Coal prices to dip and stabilise in 2017

OREANDA-NEWS. October 26, 2016.  Thermal coal prices should fall from present highs early next year, but will probably find support well above the decade-lows reached in 2016, according to market analysts.

After five years of consecutive declines, global coal prices have more than doubled since February, driven higher chiefly by production cutbacks in China.

Australian prices, a benchmark for the Asia-Pacific market, breached \\$100/t last week, while South African and European-delivered coal continued a surprise rally to reach \\$87/t and \\$84/t, respectively.

But forward curves indicate the upward price trend may taper off after the first-quarter of 2017, following the northern hemisphere heating season.

API 2 forward prices are in steep backwardation — prompt prices higher than those further ahead —implying that market participants expect the relative supply tightness to ease next year.

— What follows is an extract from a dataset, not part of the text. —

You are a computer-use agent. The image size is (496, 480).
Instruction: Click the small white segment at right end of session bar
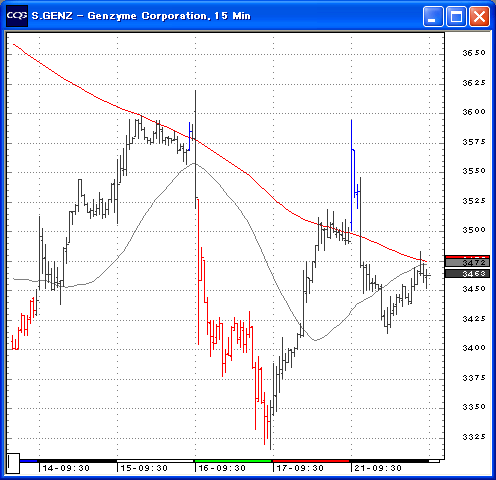(x=434, y=461)
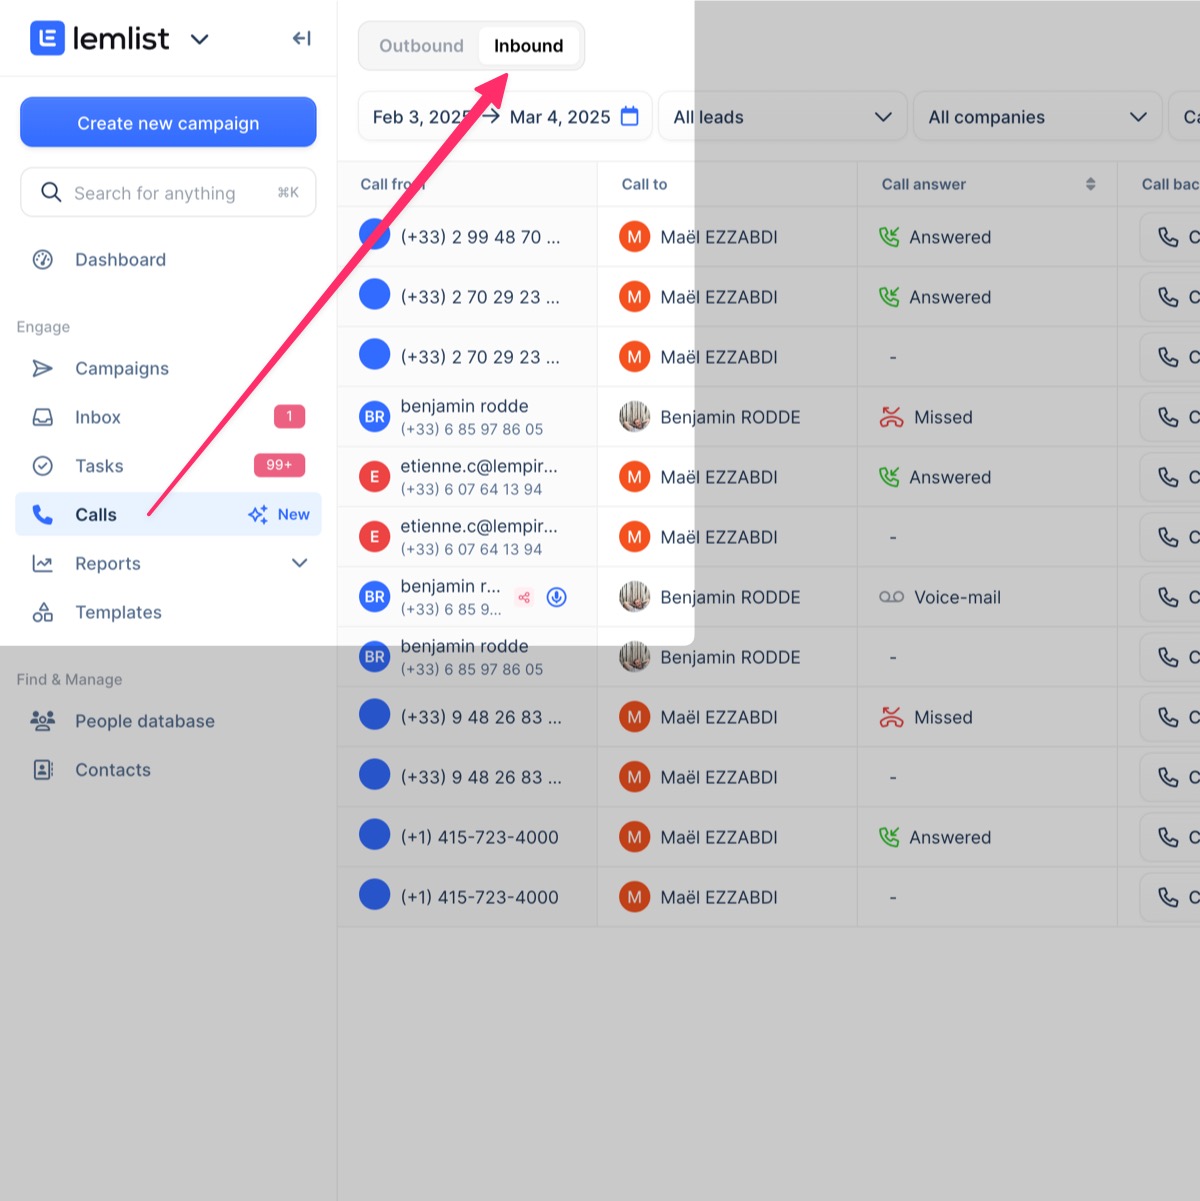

The spread between the prompt-quarter and year-ahead contracts widened to an eight-year high on 19 October, with the calendar 2017 swap settling at \\$67.30/t — within the \\$60-70/t range deemed "fair value" by several analysts at last week's World Coal Leaders Network conference in Lisbon.

Beijing policy shifts pivotal for prices

The trajectory of future prices depends foremost on China — the country's production is two-and-a-half times larger than the seaborne market. Shut-in mining capacity has driven domestic utilities to international markets to replace supplies. But cutting a persistent supply overhang has sharply lifted domestic prices, and imports.

"When someone sneezes in China it can cause an avalanche around the rest of the world," Australian bank Macquarie Capital's head of global commodities research, Colin Hamilton, said.

To suppress domestic coal and power prices, Chinese economic planning agency the NDRC last month loosened a 276 d/yr cap imposed on miners in April to 330 d/yr for 865 "advanced mines". The sensitivity with which this boosts production is a key determinant in China's import need and feeds into seaborne prices.

The country's thermal coal imports will probably rise by about 40mn t this year to 171mn-172mn t, according to trading group Noble Resources' head of analysis, Rodrigo Echeverri. But the outlook for next year is less certain. Analysts point to tough curbs on illegal mining and the closure of outdated, inefficient capacity holding back production next year.

Economic and industrial performance is another factor. Chinese demand growth must be greater than 3-4pc to bolster thermal coal consumption, but rising nuclear, hydropower and renewable capacity additions will probably result in lower rates.

Supply tightness lends support

But seaborne coal supply will remain tight in the near term. The prospect of further heavy rains in Indonesia and tighter lending by Asia-Pacific banks for mining firms could restrict shipments from the world's leading thermal coal exporter.

Construction of coal-fired power generation capacity continues apace, predominantly in southeast Asia, but "we are seeing very few, in fact no new mine projects," consulting firm Perret Associates director Guillaume Perret said.

And soaring coking coal prices are encouraging producers, especially in Australia, to divert run-of-mine product for washing.

While the year-on-year change in Pacific basin demand depends largely on China, analysts expect marginally stronger consumption in the Atlantic basin.

Atlantic basin demand to tick higher

UK power sector coal burn is projected to rise this year, after a sharp contraction in 2015 imports pressured by a higher carbon tax and cheaper natural gas supplies. And Spanish consumption should be higher in 2016, after robust hydro generation, amid exceptionally wet conditions, pushed coal-fired generation out of the power mix last year.

Turkey, the region's largest growth market, is completing new coal-fired plants that will run on imported product. And there is upside for demand in Egypt and Morocco, as they ramp up imports, albeit from a low starting point.

But in the medium term, a growing flow of diverted LNG cargoes arriving in Europe, and renewable capacity additions and energy efficiency measures, will increasingly crowd out coal-fired power generation — with the repercussions gaining pace from 2018.

LNG to erode coal prices longer term

As new Australian LNG production pushes Qatari and US supply out of Asia-Pacific markets, Europe will become the residual buyer, UK-based consultancy Energy Aspects' head of coal, natural gas and carbon research, Trevor Sikorski, said.

Global LNG export capacity will rise by 150mn t/yr to 450mn t/yr in 2020, and coal importing countries in northwest Europe have over 50mn t/yr of unused LNG import capacity, Sikorski said. Coal-to-gas switching in the power sector has already taken place in the UK and the Netherlands this year, with more-efficient gas turbines taking market share from older coal-fired plants.

This trend may not continue until the end of this year, but it is "a warning of what is to come", Sikorski said.